PROBLEM DETAILS
Report every line below that holds the word "input".

Collected data
- - - -
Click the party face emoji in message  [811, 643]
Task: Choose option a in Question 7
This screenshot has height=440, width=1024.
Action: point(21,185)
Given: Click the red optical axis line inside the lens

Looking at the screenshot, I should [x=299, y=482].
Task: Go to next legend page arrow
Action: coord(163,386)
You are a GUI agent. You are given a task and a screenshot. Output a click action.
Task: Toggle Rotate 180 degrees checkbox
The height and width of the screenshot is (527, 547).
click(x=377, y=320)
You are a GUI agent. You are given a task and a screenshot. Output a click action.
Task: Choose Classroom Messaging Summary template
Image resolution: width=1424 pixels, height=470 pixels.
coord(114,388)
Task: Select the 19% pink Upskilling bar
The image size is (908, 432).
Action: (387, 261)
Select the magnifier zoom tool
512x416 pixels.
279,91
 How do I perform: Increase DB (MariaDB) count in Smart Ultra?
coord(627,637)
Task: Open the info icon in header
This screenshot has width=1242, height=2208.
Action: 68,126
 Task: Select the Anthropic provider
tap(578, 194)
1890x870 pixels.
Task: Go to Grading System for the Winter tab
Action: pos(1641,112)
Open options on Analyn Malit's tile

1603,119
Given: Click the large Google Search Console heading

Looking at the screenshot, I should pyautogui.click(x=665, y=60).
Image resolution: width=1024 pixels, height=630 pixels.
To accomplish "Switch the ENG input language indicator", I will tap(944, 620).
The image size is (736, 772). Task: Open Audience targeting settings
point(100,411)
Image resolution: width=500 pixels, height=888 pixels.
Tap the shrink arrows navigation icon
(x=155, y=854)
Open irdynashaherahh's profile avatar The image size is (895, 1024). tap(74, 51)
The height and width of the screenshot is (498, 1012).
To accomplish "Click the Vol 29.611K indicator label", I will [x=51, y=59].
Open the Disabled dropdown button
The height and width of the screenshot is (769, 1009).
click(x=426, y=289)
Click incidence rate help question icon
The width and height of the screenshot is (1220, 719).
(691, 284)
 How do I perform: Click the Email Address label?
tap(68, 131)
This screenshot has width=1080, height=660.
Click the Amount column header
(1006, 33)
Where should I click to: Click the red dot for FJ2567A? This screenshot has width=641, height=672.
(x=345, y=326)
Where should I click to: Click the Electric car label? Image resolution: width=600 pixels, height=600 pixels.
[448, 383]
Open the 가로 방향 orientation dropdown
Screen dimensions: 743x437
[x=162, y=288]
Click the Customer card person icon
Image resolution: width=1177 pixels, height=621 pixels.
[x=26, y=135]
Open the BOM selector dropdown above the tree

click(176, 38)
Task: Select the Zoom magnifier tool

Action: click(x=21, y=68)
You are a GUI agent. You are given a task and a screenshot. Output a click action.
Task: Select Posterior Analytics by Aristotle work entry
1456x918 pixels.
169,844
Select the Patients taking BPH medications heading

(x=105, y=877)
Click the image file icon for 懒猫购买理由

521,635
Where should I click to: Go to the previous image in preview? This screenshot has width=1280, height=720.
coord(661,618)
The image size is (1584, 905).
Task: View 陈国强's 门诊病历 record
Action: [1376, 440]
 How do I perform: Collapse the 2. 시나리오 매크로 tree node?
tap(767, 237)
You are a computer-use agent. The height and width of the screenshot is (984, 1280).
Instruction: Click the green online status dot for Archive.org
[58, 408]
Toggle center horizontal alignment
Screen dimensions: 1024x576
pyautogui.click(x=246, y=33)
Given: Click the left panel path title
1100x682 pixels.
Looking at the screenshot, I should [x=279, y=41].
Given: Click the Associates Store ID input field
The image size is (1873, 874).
- - - -
SOLVED EXERCISE
To accomplish "Switch the ENG input language indicator", I will tap(944, 620).
Given: Click the Associates Store ID input field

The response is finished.